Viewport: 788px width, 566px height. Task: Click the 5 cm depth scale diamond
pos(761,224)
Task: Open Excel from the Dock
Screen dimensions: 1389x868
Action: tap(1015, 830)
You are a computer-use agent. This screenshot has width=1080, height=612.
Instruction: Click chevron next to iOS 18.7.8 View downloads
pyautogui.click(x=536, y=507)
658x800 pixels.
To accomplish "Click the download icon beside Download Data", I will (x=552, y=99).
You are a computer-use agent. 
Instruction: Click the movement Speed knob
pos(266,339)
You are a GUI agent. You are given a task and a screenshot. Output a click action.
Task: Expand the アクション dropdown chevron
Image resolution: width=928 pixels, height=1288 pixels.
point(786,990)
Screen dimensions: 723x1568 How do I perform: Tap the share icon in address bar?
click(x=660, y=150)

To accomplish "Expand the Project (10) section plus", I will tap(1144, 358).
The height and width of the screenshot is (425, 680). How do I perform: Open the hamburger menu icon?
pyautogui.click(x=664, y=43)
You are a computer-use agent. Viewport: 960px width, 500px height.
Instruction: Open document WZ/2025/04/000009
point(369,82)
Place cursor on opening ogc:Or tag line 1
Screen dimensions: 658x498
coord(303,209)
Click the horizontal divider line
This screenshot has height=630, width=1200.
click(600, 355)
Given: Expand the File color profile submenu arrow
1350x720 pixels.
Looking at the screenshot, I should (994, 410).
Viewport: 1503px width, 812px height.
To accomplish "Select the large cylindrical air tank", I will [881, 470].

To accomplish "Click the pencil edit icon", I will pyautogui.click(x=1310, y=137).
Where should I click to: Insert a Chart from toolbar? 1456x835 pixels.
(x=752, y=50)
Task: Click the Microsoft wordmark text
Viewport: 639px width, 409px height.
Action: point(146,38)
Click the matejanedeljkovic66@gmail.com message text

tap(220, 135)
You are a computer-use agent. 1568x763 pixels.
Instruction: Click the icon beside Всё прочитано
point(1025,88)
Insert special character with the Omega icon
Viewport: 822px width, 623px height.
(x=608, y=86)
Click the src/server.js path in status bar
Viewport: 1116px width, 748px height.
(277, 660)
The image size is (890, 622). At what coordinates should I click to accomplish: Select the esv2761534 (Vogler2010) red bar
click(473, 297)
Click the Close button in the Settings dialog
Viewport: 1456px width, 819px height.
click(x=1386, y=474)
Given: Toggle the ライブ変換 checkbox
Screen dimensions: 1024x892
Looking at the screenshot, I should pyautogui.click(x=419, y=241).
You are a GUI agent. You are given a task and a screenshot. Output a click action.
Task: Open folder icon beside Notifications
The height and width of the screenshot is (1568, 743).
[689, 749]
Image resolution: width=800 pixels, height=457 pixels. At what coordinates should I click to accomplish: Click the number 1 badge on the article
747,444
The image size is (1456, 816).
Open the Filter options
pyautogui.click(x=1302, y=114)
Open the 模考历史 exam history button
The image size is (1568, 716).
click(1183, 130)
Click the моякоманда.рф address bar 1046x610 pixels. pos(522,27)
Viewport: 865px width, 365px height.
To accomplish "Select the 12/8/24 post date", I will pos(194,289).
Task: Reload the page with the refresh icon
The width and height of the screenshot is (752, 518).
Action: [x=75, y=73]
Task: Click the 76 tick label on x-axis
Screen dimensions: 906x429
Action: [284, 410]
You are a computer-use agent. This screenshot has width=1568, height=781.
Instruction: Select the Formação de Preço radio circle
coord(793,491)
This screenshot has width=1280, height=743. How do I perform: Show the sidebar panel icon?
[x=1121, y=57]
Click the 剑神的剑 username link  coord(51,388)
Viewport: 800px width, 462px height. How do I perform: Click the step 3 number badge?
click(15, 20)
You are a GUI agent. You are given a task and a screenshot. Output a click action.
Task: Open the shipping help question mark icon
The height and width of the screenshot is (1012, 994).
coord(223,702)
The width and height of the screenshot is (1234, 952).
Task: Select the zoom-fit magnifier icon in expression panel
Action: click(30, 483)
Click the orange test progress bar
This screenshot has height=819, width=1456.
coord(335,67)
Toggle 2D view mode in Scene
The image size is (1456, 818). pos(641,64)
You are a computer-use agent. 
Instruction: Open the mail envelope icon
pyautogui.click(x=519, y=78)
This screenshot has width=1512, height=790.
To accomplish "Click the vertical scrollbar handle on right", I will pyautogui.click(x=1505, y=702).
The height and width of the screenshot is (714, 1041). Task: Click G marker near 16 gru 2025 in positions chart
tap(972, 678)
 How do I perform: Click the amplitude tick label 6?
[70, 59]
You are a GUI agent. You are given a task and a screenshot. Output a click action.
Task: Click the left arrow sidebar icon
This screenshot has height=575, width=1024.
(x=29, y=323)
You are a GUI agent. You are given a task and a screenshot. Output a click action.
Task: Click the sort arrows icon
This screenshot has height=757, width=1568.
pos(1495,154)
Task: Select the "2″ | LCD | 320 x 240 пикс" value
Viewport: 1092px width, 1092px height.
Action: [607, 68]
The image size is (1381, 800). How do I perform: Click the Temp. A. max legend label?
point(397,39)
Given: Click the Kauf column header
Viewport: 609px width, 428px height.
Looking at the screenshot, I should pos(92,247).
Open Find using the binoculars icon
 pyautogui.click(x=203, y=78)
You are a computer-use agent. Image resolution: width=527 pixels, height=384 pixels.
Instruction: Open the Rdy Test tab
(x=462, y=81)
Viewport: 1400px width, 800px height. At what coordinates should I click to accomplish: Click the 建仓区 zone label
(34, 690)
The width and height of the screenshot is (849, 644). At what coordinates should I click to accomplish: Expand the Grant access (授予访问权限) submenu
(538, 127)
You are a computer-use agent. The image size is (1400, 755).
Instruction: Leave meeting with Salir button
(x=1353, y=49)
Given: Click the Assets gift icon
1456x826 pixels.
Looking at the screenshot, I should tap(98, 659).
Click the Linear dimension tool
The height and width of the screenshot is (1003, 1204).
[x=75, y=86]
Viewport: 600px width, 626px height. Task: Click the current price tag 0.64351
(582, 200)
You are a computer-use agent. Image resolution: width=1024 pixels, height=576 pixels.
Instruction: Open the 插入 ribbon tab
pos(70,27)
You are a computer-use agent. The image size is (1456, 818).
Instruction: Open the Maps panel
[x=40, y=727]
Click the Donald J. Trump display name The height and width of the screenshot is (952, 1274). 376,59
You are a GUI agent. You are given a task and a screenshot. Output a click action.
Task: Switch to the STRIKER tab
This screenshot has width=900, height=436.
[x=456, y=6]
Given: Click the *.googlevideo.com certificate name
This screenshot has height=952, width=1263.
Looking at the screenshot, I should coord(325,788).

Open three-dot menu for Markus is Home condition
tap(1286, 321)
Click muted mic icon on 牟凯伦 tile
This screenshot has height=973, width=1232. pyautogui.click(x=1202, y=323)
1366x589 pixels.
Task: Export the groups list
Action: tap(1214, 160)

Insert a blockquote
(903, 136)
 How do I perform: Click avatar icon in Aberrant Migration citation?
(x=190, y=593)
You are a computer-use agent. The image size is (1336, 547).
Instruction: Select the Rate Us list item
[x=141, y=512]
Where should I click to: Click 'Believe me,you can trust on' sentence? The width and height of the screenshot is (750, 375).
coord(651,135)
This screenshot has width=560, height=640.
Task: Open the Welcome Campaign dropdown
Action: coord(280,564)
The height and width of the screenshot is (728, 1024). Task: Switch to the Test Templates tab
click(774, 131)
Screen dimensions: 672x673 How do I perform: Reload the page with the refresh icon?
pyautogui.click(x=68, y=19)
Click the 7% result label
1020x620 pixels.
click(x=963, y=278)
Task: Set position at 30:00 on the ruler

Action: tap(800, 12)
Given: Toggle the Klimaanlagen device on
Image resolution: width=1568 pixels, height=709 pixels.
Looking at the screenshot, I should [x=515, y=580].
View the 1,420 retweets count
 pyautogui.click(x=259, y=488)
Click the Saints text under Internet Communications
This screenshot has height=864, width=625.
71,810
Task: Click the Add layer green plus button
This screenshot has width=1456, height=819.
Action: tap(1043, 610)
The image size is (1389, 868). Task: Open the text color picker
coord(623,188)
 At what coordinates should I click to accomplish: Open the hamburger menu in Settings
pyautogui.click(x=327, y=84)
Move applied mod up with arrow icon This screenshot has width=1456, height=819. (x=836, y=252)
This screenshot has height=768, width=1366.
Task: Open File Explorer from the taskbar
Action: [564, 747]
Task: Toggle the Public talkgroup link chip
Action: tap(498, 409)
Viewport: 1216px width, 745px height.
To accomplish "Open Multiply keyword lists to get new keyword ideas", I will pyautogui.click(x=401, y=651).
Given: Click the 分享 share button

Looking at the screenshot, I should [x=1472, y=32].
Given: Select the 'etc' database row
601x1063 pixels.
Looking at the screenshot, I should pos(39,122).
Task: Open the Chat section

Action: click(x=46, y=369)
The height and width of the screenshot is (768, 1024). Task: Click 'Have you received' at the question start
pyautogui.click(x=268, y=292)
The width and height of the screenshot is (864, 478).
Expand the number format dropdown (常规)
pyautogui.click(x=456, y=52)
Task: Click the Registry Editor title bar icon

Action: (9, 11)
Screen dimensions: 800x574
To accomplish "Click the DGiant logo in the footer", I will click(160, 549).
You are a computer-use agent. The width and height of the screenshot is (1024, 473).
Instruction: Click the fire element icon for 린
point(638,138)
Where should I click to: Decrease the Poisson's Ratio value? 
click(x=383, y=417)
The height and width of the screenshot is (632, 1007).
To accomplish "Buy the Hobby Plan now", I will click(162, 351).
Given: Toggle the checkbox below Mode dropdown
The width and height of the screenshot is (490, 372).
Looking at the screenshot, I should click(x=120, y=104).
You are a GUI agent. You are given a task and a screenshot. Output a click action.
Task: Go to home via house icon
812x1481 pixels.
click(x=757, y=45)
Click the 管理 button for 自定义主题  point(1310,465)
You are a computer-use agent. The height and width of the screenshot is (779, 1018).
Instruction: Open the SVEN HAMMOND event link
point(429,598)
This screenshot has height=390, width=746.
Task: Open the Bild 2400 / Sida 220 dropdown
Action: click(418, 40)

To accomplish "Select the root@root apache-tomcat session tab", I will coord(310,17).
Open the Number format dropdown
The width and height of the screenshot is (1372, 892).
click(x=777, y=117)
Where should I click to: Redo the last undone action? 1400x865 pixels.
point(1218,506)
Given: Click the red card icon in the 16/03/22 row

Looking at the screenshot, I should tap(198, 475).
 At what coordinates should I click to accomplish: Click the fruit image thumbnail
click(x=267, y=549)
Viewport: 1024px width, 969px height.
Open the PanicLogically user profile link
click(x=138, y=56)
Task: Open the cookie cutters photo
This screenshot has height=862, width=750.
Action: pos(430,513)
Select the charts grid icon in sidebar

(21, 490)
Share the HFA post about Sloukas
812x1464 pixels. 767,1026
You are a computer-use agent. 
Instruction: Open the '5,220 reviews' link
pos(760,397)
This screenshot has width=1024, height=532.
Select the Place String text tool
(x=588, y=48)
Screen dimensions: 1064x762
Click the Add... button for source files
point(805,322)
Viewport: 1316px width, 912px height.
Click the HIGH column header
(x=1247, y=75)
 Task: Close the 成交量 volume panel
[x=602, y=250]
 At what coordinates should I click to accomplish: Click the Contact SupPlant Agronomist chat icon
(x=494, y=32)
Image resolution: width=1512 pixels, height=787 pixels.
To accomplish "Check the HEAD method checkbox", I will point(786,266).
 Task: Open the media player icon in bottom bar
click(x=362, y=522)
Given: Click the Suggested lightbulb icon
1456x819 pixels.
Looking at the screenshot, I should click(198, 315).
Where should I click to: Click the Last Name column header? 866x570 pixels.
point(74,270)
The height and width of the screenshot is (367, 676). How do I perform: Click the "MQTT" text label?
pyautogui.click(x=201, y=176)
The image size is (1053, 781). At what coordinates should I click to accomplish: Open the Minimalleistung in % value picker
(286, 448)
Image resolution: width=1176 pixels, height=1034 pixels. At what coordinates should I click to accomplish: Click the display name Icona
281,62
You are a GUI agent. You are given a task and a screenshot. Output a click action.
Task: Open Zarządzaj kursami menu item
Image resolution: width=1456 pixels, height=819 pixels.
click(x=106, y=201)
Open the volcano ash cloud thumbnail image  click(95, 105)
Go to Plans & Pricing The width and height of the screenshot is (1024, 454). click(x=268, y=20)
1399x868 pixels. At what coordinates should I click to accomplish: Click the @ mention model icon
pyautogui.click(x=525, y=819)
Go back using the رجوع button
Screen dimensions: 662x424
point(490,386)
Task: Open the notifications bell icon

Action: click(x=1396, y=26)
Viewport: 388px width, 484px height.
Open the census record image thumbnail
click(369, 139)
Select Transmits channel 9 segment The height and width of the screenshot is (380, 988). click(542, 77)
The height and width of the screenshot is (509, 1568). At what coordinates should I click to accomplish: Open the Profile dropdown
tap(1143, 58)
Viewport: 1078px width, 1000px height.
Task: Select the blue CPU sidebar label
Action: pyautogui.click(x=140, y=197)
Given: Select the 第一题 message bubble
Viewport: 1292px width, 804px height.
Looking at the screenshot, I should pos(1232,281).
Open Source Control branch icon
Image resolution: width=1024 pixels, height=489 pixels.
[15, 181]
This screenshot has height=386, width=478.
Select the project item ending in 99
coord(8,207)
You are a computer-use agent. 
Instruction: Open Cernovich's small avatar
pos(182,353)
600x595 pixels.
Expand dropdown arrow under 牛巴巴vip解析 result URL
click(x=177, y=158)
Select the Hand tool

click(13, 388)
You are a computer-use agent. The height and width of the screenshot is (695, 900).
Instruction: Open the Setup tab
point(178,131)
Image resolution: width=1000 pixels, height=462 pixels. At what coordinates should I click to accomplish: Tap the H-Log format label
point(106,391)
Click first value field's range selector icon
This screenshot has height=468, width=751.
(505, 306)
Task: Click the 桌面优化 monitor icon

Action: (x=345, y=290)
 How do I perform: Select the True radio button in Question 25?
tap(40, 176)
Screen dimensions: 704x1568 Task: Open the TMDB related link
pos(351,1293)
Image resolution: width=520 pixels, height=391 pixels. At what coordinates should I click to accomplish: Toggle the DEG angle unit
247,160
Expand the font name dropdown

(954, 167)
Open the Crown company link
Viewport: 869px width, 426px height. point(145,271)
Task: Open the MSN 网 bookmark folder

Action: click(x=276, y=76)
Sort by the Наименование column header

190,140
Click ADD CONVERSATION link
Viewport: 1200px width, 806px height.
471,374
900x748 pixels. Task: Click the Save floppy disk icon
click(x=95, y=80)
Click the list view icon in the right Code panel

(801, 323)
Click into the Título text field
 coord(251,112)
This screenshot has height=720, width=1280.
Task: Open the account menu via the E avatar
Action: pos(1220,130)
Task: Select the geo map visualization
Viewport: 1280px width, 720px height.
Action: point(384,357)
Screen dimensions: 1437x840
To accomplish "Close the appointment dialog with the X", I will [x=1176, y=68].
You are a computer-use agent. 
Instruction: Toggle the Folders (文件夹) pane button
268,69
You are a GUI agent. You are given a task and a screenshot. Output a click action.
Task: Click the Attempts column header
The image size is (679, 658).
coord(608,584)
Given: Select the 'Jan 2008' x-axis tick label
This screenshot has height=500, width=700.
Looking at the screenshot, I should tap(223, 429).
########
Set exercise -
Convert the lines from the one containing "View the 1,420 retweets count" to the one containing "Action: click(x=46, y=369)" into a JSON list of strings, with one string per line and blank lines omitted.

Solved exercise -
[
  "View the 1,420 retweets count",
  " pyautogui.click(x=259, y=488)",
  "Click the Saints text under Internet Communications",
  "This screenshot has height=864, width=625.",
  "71,810",
  "Task: Click the Add layer green plus button",
  "This screenshot has width=1456, height=819.",
  "Action: tap(1043, 610)",
  "The image size is (1389, 868). Task: Open the text color picker",
  "coord(623,188)",
  " At what coordinates should I click to accomplish: Open the hamburger menu in Settings",
  "pyautogui.click(x=327, y=84)",
  "Move applied mod up with arrow icon This screenshot has width=1456, height=819. (x=836, y=252)",
  "This screenshot has height=768, width=1366.",
  "Task: Open File Explorer from the taskbar",
  "Action: [564, 747]",
  "Task: Toggle the Public talkgroup link chip",
  "Action: tap(498, 409)",
  "Viewport: 1216px width, 745px height.",
  "To accomplish \"Open Multiply keyword lists to get new keyword ideas\", I will pyautogui.click(x=401, y=651).",
  "Given: Click the 分享 share button",
  "Looking at the screenshot, I should [x=1472, y=32].",
  "Given: Select the 'etc' database row",
  "601x1063 pixels.",
  "Looking at the screenshot, I should pos(39,122).",
  "Task: Open the Chat section",
  "Action: click(x=46, y=369)"
]